De Raad van Discipline in Den Bosch heeft een advocaat uit Oost-Brabant berispt omdat hij zijn secretaresse op oneigenlijke wijze tot een vertrekregeling wilde dwingen. Volgens de raad heeft hij daarmee het vertrouwen in de advocatuur geschaad.
De advocaat wilde zijn secretaresse dwingen in te stemmen met een vertrekregeling op bedrijfseconomische gronden, hoewel ze oudere rechten genoot dan een collega. Hij beriep zich daarbij op een oude, seksueel getinte mailwisseling tussen de secretaresse en haar buitenechtelijke minnaar. Volgens de advocaat was de bewuste mailwisseling een advocatenkantoor onwaardig.
Hoewel het UWV geen ontslagvergunning verleende, werd het arbeidscontract door de kantonrechter toch ontbonden met het oog op de verstoorde verhouding. In hoger beroep kende de rechter de secretaresse een vergoeding toe van € 10.000.
De deken van Oost-Brabant diende dit voorjaar een dekenbezwaar in tegen de advocaat, omdat hij tuchtrechtelijk verwijtbaar zou hebben gehandeld, in strijd met artikel 46 Advocatenwet.
De Raad van Discipline vindt het dekenbezwaar gegrond.

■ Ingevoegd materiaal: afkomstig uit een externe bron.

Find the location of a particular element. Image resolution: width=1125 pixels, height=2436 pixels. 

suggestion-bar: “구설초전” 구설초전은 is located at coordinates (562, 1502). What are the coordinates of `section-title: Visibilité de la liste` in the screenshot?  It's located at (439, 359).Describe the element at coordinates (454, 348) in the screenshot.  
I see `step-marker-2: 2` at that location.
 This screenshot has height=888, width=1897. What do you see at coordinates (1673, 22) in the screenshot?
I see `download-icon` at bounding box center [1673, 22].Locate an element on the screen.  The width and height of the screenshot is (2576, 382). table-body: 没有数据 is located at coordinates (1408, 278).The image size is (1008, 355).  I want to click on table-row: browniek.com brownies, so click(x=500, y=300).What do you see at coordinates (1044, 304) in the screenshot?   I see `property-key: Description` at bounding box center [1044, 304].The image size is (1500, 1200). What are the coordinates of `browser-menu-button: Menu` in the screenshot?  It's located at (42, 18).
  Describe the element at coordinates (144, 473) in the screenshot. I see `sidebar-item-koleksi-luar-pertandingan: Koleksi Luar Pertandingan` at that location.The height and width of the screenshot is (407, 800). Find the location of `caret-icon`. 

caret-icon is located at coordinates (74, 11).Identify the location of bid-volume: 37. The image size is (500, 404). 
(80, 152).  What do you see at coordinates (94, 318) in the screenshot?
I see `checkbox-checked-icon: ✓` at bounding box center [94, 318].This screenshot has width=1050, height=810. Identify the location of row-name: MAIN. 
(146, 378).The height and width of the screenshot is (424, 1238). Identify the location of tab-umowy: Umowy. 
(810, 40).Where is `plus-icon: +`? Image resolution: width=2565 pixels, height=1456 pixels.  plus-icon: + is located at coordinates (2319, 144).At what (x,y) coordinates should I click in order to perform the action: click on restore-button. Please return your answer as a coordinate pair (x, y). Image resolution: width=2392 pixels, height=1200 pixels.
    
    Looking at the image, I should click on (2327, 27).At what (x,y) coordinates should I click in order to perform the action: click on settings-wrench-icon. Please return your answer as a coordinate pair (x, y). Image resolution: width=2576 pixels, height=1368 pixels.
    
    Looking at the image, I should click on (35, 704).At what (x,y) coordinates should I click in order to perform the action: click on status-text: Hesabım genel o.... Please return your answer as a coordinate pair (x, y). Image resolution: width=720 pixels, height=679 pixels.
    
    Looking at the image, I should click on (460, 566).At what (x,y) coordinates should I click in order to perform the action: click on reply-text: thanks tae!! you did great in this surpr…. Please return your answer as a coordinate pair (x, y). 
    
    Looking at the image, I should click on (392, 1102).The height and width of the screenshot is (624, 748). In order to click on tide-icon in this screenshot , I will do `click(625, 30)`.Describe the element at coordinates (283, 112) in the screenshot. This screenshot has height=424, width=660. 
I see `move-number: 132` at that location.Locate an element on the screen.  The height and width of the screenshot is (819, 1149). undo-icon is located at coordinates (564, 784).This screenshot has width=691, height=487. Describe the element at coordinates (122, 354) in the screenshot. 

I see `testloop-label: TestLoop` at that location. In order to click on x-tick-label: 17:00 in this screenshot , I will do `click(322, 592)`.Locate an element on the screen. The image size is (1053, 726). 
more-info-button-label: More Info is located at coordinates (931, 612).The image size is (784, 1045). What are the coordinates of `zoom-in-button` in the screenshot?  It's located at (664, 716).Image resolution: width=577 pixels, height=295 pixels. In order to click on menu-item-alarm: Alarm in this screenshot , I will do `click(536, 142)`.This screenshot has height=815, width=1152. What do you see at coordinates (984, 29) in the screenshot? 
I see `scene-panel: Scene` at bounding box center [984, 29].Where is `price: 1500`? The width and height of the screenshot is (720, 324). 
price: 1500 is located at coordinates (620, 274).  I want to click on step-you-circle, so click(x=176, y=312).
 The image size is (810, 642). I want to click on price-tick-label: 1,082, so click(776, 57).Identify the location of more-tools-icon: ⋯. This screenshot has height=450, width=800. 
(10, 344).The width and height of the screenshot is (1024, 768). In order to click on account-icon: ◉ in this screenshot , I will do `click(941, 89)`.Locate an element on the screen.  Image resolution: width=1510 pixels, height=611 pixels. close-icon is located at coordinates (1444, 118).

De handelswijze van de advocaat was slechts bedoeld om een situatie te creëren waarop hij geen recht had, stelt het hof. Bovendien had ze een ‘zeer grote impact op de privésituatie’ van de werkneemster. Door ten onrechte de oude e-mails op te rakelen, werd de secretaresse weer geconfronteerd met haar inmiddels afgesloten buitenechtelijke relatie.